Remembering Larry Kramer
Image: Darryl O’Donnell, second from the right.

By Darryl O’Donnell, CEO of the Australian Federation of AIDS Organisation

Larry Kramer’s death is a moment of profound sadness. However it is also an opportunity to reflect on the civil society activism he seeded, and the powerful improvements to HIV prevention and treatment that subsequently flourished.

Larry founded both the Gay Men’s Health Crisis and ACT UP (the AIDS Coalition to Unleash Power) in New York in the 1980s. These pioneering organisations gave form to the twin missions of queer responses to HIV: caring for our communities, while channeling white hot fury into effective activism and change.

I was inspired by Larry’s example as a young activist in Brisbane. Joining ACT-UP was, for me, an expression of outrage at what was happening for us as gay men. So many people were dying, often young men in their 30s and 40s. So many were sick. It was an expression of grief. We demanded treatment access and justice for all.

In Melbourne, Larry’s example galvanised memorable ACT-UP protests. In July 1991, Kramer-inspired troublemakers turned Melbourne’s Floral Clock into a cemetery, ripping out flowers from the garden beds and replacing them with white crosses. A mass ‘die-in’ followed under the Flinders Street station clocks.

 ACT-UP demanded immediate access to life-saving treatment when so many were dying and, ultimately, we got it. D-Day was June 6, 1991. ‘D’ was for deaths, drugs, delays and deadlines. The image of ACT UP members – the late Bill Hathaway among them – standing in a row outside Australia’s Parliament House with red flares lit in distress is one of the defining images of our community’s history. Inside, an activist abseiled to the floor of the chamber as the Health Minister spoke.

And, as a community, we won. Australia’s therapeutic goods regulator was reviewed and drug access was improved. Yet we didn’t win. In 1994, more than 1,000 of us died. In just one year.

AIDS activists’ highly visible protests forced mainstream Australia to confront the stark trauma our communities faced.
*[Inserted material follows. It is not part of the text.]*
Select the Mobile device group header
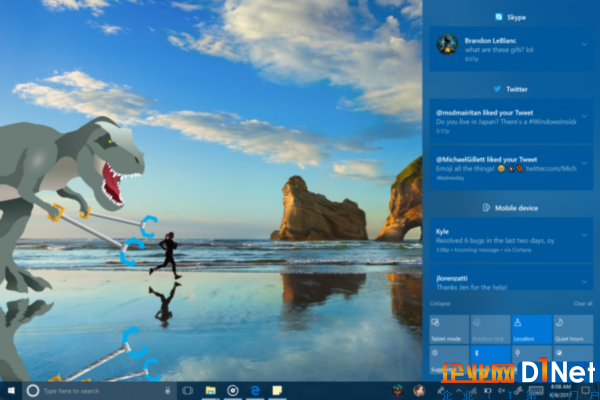tap(511, 208)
There was no easy or palatable way of making these points. Larry gave us the courage to communicate bluntly and honestly about this unfolding reality.

Larry’s activism and his art regularly converged. His play, The Normal Heart, wove much of his own story into that of the broader AIDS crisis in New York City between 1981 and 1984. This later became an award-wining television drama starring Mark Ruffalo and Julia Roberts.

Larry Kramer’s example galvanised so many of us into activism. His legacy continues today in the work of AFAO and our members – Thorne Harbour Health and ACON among them – in leading our communities’ fight for health and for justice and finishing our mission to end HIV transmission.